In the section of the website titled, Identity in Literature: Examining National Markers in Norwegian Literature, a prologue introduces the premise of my exploration of Norwegian literature and my questions regarding national identity. Each subpage in this heading focuses upon a group of concepts that I have explored as the manifestations or representations of national identity. These groups of concepts or markers encompass five broad categories: national identity (which includes addressing problems of defining nationalism, nationality, citizenship, and ethnicity in this category), changing ideologies and philosophies of thought governing how citizens in a society perceive each other; tangible heritage; intangible heritage; and nature and the environment. Within each group, the data consists of specific words and phrases corresponding to these broader concepts, which I have gathered from both scholarly literature and my own ethnographic interviewing, and are charted using JavaScript visualizations for their presence within Norwegian literature. The markers searched in the literature are presented in a list on each page, and will also be presented on each visualization. An epilogue page within the section Identity in Literature: Examining National Markers in Norwegian Literature provides a summary discussion of the analysis of the data and the digital tools. Lastly, I include a full glossary of all of the markers explored thus far on this website, as well as a full list of the references and acknowledgements used and consulted in my exploration of national identity on this website.

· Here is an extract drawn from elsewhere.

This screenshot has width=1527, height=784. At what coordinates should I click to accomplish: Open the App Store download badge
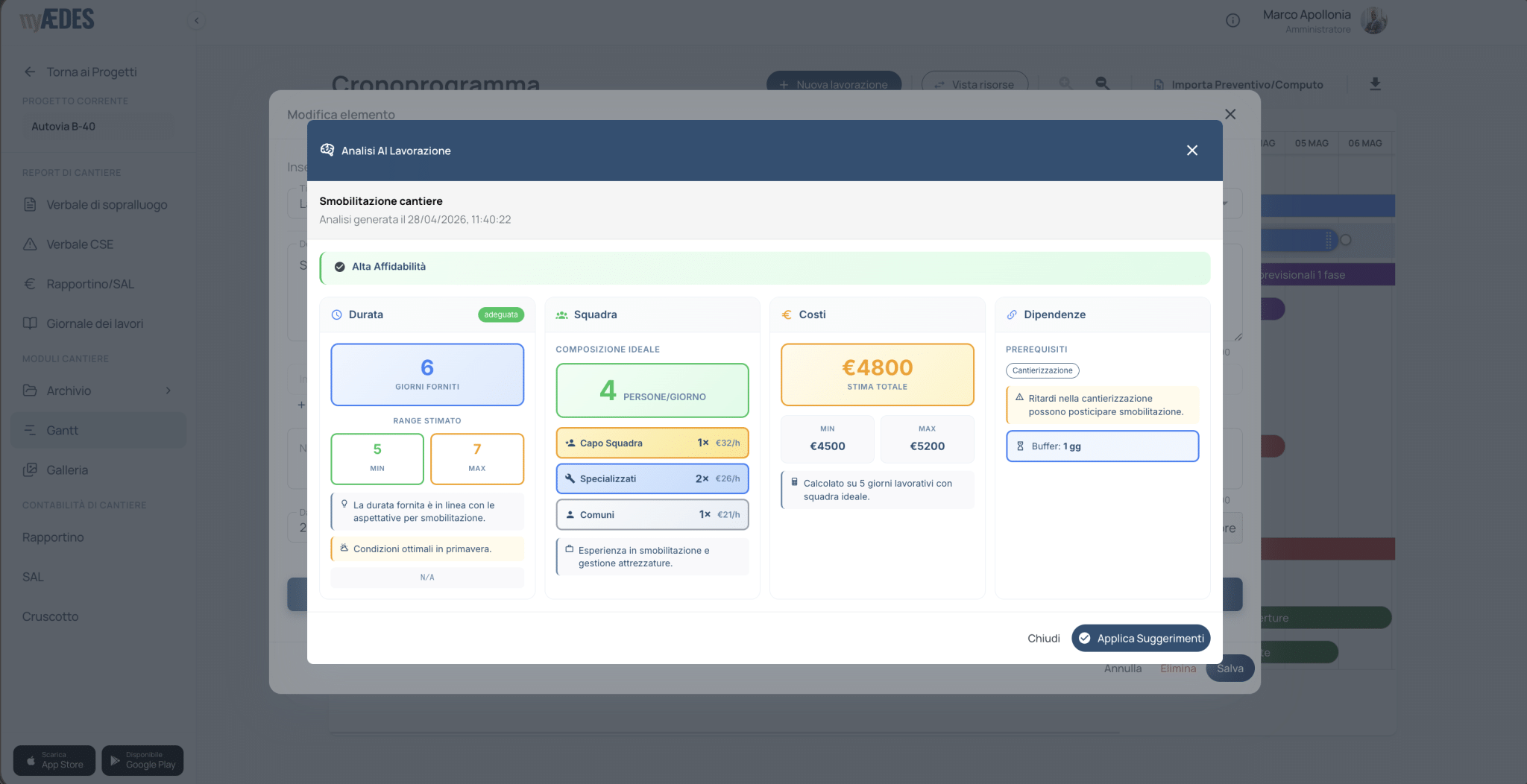[54, 760]
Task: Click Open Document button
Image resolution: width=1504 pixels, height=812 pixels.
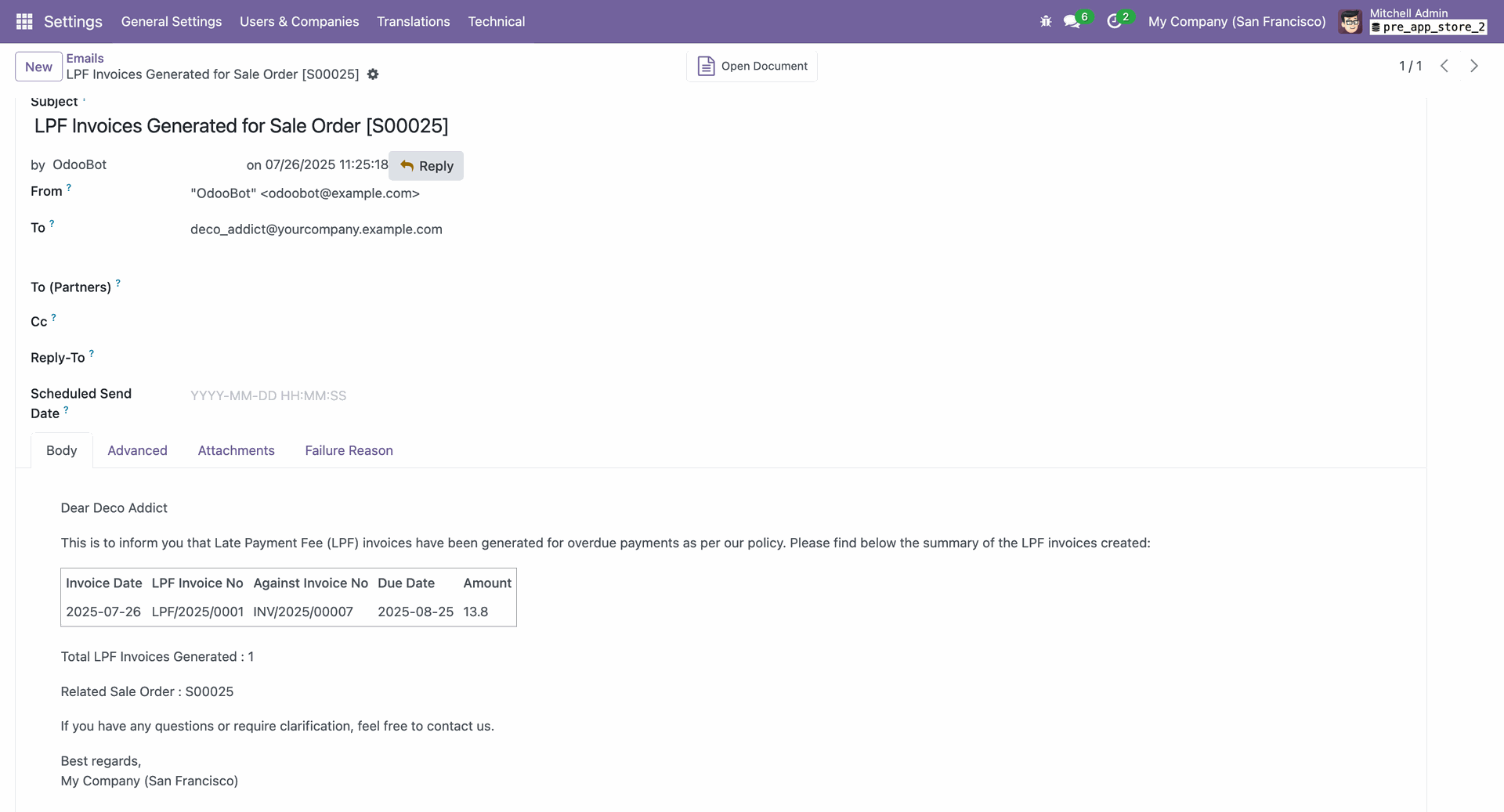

For more information on the data, tools, methods, and theoretical frameworks used for this project, see my detailed explanations under the Motives and Investigation pages.

Future directions:
This project will continue to explore national identity as expressed in literature, and in future pieces of this project, national identity in other mediums of expression including museums, music, and art. I want to continue to explore both a changing Norwegian national identity and the growing sense of multiculturalism in Norwegian identity, as well as use different methodologies and tools in the realm of digital cultural heritage that help explore national identity through different frameworks. In Summer 2017, I plan to incorporate into this project and website my research into expressions of cultural history and national identity in Norwegian museums, particularly UiO’s Museum of Cultural History and the Norwegian Museum of Cultural History. For this I am still researching tools and visualizations to express this research in a digital space, and it’s likely I will use tools such as Mapbox to include a custom designed interactive map to serve as the starting point of my research into national identity and cultural history representation in museums in Norway. I am also going to include a section (2-3 distinct web pages) of the website dedicated to my ethnographic research into kebabnorsk as an expression of cultural hybridity, presenting an overview of this language variety and its role in Norwegian national and multicultural identity. And lastly, I want to create a page that incorporates a timeline of Norwegian language history, using JavaScript frameworks such as Knight Lab’s Timeline.js or Timeglider.js to visualize an interactive user experience of the complex history of the Norwegian language.